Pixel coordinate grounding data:
+-------+
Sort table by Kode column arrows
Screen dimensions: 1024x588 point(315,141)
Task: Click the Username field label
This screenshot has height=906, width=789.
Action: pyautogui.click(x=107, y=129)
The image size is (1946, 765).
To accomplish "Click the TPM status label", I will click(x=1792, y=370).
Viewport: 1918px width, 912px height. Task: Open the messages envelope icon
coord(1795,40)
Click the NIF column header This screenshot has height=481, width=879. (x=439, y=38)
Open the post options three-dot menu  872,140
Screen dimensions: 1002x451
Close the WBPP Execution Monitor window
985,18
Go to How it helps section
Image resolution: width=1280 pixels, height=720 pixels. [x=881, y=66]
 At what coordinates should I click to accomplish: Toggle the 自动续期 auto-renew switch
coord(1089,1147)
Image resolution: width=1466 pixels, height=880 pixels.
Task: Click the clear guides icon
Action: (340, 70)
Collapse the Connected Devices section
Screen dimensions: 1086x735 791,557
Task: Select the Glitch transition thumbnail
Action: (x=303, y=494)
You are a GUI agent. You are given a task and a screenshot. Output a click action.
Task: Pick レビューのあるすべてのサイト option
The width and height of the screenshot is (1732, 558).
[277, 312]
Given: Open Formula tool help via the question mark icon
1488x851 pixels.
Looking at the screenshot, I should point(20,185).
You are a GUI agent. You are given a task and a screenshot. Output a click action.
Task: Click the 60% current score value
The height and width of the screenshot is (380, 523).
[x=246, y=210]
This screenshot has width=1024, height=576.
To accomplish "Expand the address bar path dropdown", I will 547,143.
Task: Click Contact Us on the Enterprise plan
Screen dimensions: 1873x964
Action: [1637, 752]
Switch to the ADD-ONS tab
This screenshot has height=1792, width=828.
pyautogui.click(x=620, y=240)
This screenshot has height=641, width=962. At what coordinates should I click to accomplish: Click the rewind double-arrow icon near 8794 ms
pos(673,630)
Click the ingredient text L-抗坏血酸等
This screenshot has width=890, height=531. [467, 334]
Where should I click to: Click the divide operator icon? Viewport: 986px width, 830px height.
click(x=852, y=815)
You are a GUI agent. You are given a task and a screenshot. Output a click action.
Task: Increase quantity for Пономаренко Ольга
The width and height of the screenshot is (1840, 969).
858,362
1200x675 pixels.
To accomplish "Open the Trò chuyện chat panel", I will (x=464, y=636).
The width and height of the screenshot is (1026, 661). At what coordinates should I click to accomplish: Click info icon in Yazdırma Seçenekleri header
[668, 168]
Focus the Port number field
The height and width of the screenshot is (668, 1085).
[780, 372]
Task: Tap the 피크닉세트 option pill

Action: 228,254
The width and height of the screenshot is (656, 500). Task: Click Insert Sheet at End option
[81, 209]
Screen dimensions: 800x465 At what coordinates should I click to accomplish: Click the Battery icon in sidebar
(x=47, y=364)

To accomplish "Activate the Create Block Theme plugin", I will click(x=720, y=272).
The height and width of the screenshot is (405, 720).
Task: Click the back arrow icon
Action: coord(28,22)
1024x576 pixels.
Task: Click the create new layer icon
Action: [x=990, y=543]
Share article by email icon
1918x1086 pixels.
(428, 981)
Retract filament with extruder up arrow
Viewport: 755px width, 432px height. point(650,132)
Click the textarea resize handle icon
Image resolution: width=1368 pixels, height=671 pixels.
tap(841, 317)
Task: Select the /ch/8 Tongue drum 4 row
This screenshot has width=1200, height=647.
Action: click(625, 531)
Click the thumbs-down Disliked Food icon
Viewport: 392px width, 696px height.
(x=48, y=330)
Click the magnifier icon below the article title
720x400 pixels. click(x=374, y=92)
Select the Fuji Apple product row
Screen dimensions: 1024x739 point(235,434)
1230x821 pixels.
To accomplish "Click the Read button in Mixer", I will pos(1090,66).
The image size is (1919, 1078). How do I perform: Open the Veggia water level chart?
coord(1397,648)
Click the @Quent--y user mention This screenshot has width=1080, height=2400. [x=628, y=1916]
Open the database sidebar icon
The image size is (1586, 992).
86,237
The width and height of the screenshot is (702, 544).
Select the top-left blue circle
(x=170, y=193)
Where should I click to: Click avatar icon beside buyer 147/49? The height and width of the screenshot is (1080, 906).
+-------+
WHAT TO WORK ON: Copy the records above. Keep every word as it is.

TASK RESPONSE:
Sort table by Kode column arrows
Screen dimensions: 1024x588 point(315,141)
Task: Click the Username field label
This screenshot has height=906, width=789.
Action: pyautogui.click(x=107, y=129)
The image size is (1946, 765).
To accomplish "Click the TPM status label", I will click(x=1792, y=370).
Viewport: 1918px width, 912px height. Task: Open the messages envelope icon
coord(1795,40)
Click the NIF column header This screenshot has height=481, width=879. (x=439, y=38)
Open the post options three-dot menu  872,140
Screen dimensions: 1002x451
Close the WBPP Execution Monitor window
985,18
Go to How it helps section
Image resolution: width=1280 pixels, height=720 pixels. [x=881, y=66]
 At what coordinates should I click to accomplish: Toggle the 自动续期 auto-renew switch
coord(1089,1147)
Image resolution: width=1466 pixels, height=880 pixels.
Task: Click the clear guides icon
Action: (340, 70)
Collapse the Connected Devices section
Screen dimensions: 1086x735 791,557
Task: Select the Glitch transition thumbnail
Action: (x=303, y=494)
You are a GUI agent. You are given a task and a screenshot. Output a click action.
Task: Pick レビューのあるすべてのサイト option
The width and height of the screenshot is (1732, 558).
[277, 312]
Given: Open Formula tool help via the question mark icon
1488x851 pixels.
Looking at the screenshot, I should point(20,185).
You are a GUI agent. You are given a task and a screenshot. Output a click action.
Task: Click the 60% current score value
The height and width of the screenshot is (380, 523).
[x=246, y=210]
This screenshot has width=1024, height=576.
To accomplish "Expand the address bar path dropdown", I will 547,143.
Task: Click Contact Us on the Enterprise plan
Screen dimensions: 1873x964
Action: [1637, 752]
Switch to the ADD-ONS tab
This screenshot has height=1792, width=828.
pyautogui.click(x=620, y=240)
This screenshot has height=641, width=962. At what coordinates should I click to accomplish: Click the rewind double-arrow icon near 8794 ms
pos(673,630)
Click the ingredient text L-抗坏血酸等
This screenshot has width=890, height=531. [467, 334]
Where should I click to: Click the divide operator icon? Viewport: 986px width, 830px height.
click(x=852, y=815)
You are a GUI agent. You are given a task and a screenshot. Output a click action.
Task: Increase quantity for Пономаренко Ольга
The width and height of the screenshot is (1840, 969).
858,362
1200x675 pixels.
To accomplish "Open the Trò chuyện chat panel", I will (x=464, y=636).
The width and height of the screenshot is (1026, 661). At what coordinates should I click to accomplish: Click info icon in Yazdırma Seçenekleri header
[668, 168]
Focus the Port number field
The height and width of the screenshot is (668, 1085).
[780, 372]
Task: Tap the 피크닉세트 option pill

Action: 228,254
The width and height of the screenshot is (656, 500). Task: Click Insert Sheet at End option
[81, 209]
Screen dimensions: 800x465 At what coordinates should I click to accomplish: Click the Battery icon in sidebar
(x=47, y=364)

To accomplish "Activate the Create Block Theme plugin", I will click(x=720, y=272).
The height and width of the screenshot is (405, 720).
Task: Click the back arrow icon
Action: coord(28,22)
1024x576 pixels.
Task: Click the create new layer icon
Action: [x=990, y=543]
Share article by email icon
1918x1086 pixels.
(428, 981)
Retract filament with extruder up arrow
Viewport: 755px width, 432px height. point(650,132)
Click the textarea resize handle icon
Image resolution: width=1368 pixels, height=671 pixels.
tap(841, 317)
Task: Select the /ch/8 Tongue drum 4 row
This screenshot has width=1200, height=647.
Action: click(625, 531)
Click the thumbs-down Disliked Food icon
Viewport: 392px width, 696px height.
(x=48, y=330)
Click the magnifier icon below the article title
720x400 pixels. click(x=374, y=92)
Select the Fuji Apple product row
Screen dimensions: 1024x739 point(235,434)
1230x821 pixels.
To accomplish "Click the Read button in Mixer", I will pos(1090,66).
The image size is (1919, 1078). How do I perform: Open the Veggia water level chart?
coord(1397,648)
Click the @Quent--y user mention This screenshot has width=1080, height=2400. [x=628, y=1916]
Open the database sidebar icon
The image size is (1586, 992).
86,237
The width and height of the screenshot is (702, 544).
Select the top-left blue circle
(x=170, y=193)
Where should I click to: Click avatar icon beside buyer 147/49? The height and width of the screenshot is (1080, 906).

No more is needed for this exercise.